** Opening Page extract block **

6. Bigger standard deductions for older, blind filers: Most people claim the standard deduction, especially since the Tax Cuts and Jobs Act (TCJA) greatly increased those amounts. Your exact standard deduction amount is based on your filing status. But a couple of other factors can come into play here. Older and visually impaired taxpayers generally can claim additional standard deduction amounts (starting at $1,650 more) just by checking boxes on Form 1040 or by filing the new Form 1040-SR created especially for senior citizen taxpayers.
7. Donating retirement money: If you did a great job saving for retirement, you might not need all that golden years' cash. Good for you! But the IRS still wants you to take out this money as a required minimum distribution (RMD). Thanks to the recently enacted SECURE Act provisions included in the extenders bill, the RMD age now is 72 instead of 70½. But you still can avoid those RMD taxes by donating up to $100,000 a year of your required withdrawal to an IRS-approved charity. You can even start doing so at your 70½ birthday. Just make sure you do so as a direct transfer, known as a Qualified Charitable Distribution or QCD, to the charity. You can't deduct these QCDs, but the donations meet RMD rules, aren't included in your adjusted gross income and therefore aren't taxable to you.
8. Retirement savings credit: Before you start using or donating your retirement funds, you need to stash cash these accounts. The Saver's Credit can help. As long as you don't make a lot of money but are contributing to an IRS-approved retirement plan, such as a traditional or Roth IRA or a workplace 401(k) plan (either as an employee or via a self-employment retirement option), this credit could get you an extra $1,000 tax break.
9. Self-employment tax breaks: More of us are working side jobs, either to supplement sluggish wages or as our full-time money-making endeavor. Not only does being you own boss offer more freedom, the tax code provides some ways to make use at filing time of some self-employment expenses.

** Closing Page extract block **
** Opening Supplied entries block **

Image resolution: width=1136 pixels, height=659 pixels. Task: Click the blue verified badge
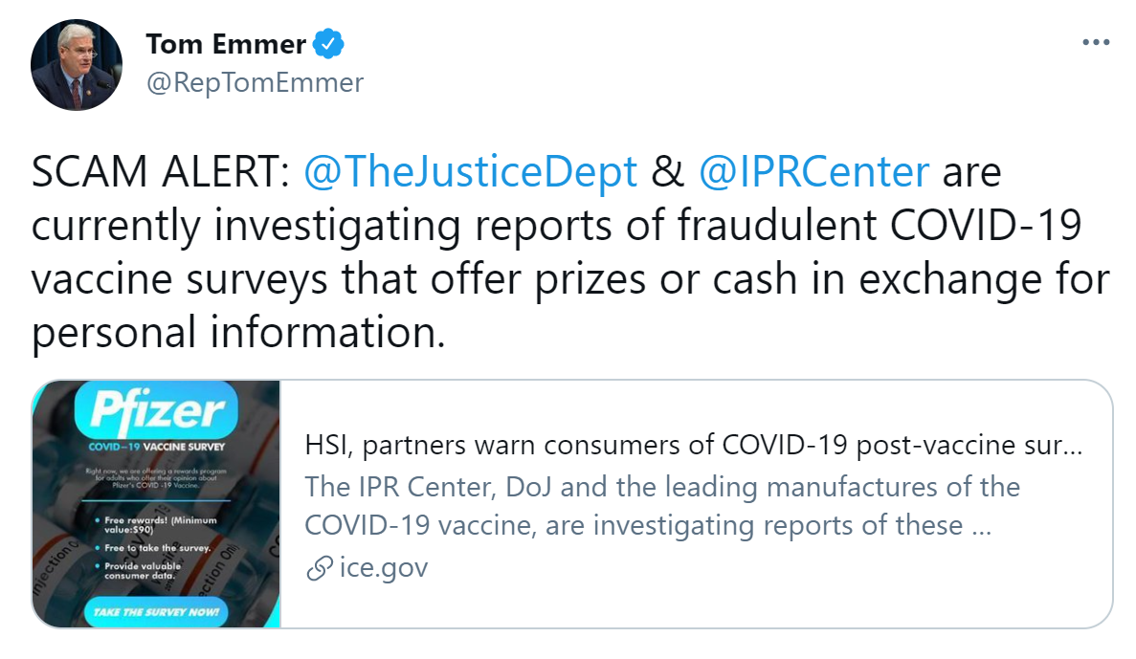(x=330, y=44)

** Closing Supplied entries block **
** Opening Supplied entries block **

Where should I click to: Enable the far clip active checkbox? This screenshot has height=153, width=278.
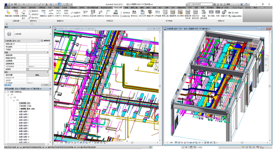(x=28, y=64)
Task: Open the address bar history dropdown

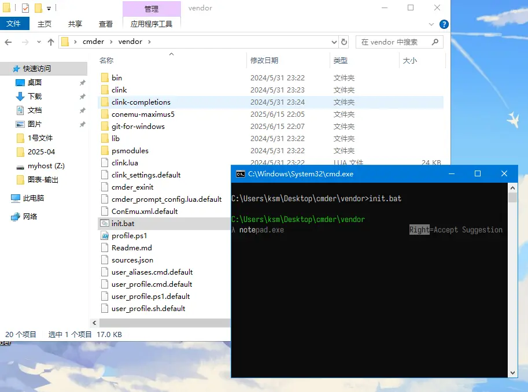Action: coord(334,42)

** Closing Supplied entries block **
** Opening Supplied entries block **

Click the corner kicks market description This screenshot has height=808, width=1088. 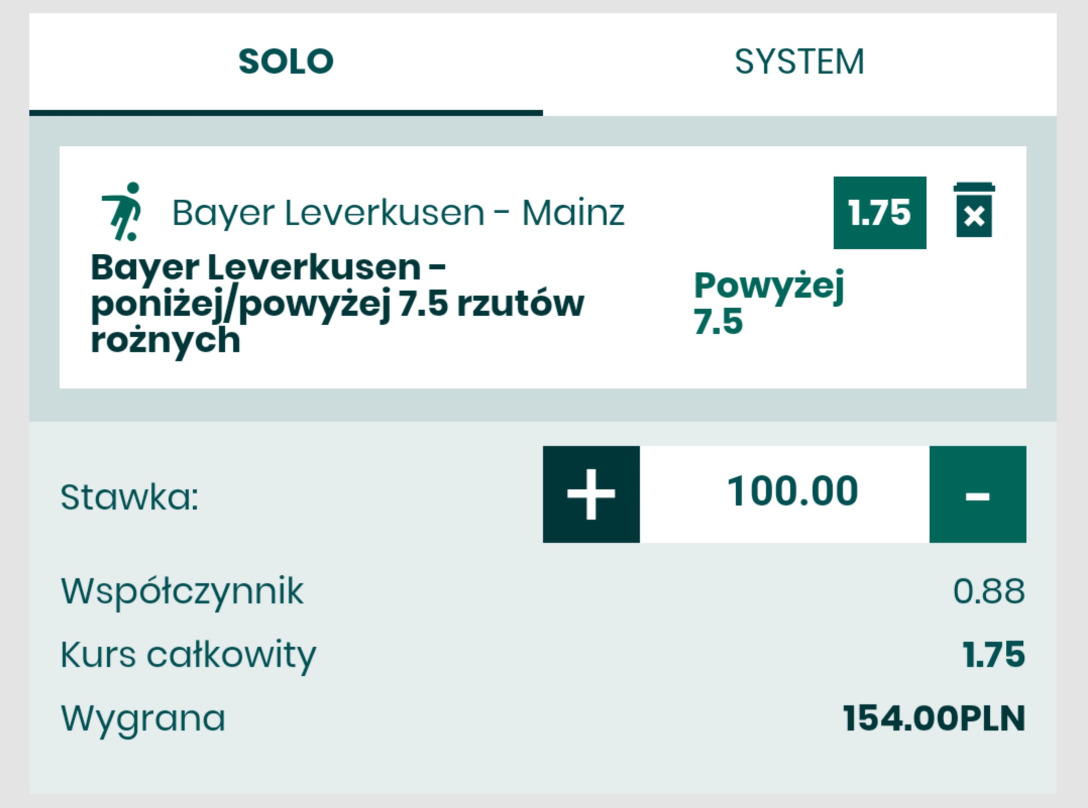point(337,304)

** Closing Supplied entries block **

Your tasks:
1. Repeat word for word the section of the tax-break text that opens with the words containing "7. Donating retirement" and closes with "taxable to you.".
2. Carry on the tax-break text from the point where it stops.

Results of the exercise:
1.
7. Donating retirement money: If you did a great job saving for retirement, you might not need all that golden years' cash. Good for you! But the IRS still wants you to take out this money as a required minimum distribution (RMD). Thanks to the recently enacted SECURE Act provisions included in the extenders bill, the RMD age now is 72 instead of 70½. But you still can avoid those RMD taxes by donating up to $100,000 a year of your required withdrawal to an IRS-approved charity. You can even start doing so at your 70½ birthday. Just make sure you do so as a direct transfer, known as a Qualified Charitable Distribution or QCD, to the charity. You can't deduct these QCDs, but the donations meet RMD rules, aren't included in your adjusted gross income and therefore aren't taxable to you.

2.
If you pay for your medical insurance as a self-employed worker, be sure to deduct that as an above-the-line deduction found on Schedule 1. Ditto for half the self-employment (SE) tax you pay. And don't forget about retirement. You can several self-employed retirement plan options. These contributions also count toward the Saver's Credit cited in overlooked tax break #8, as well as can be claimed as another income adjustment on Schedule 1 of your Form 1040.
There also are a slew of expenses you, as a sole proprietor of one full-time or many side hustles, can claim on your Schedule C for each.
10. Many medical deductions: Many of the folks who still itemize tend to be folks with large medical expenses. Those previously mentioned extenders make this even more worthwhile by keeping the threshold that medical expenses must exceed at 7.5 percent (instead of 10 percent) of your adjusted gross income.
To help you clear that hurdle, make sure you claim all allowable medical costs. These range from medical miles to certain health insurance premiums and many more, discussed in my earlier look at IRS-approved deductible medical expenses.
It might take a bit more time and work to claim these tax breaks. And yes, if you use tax software or hire a tax preparer to help with your taxes, they should catch these if you qualify.
But it never hurts to know what to look for. And in most cases, it's definitely worth the extra filing trouble to save some (and sometimes a lot of) tax dollars.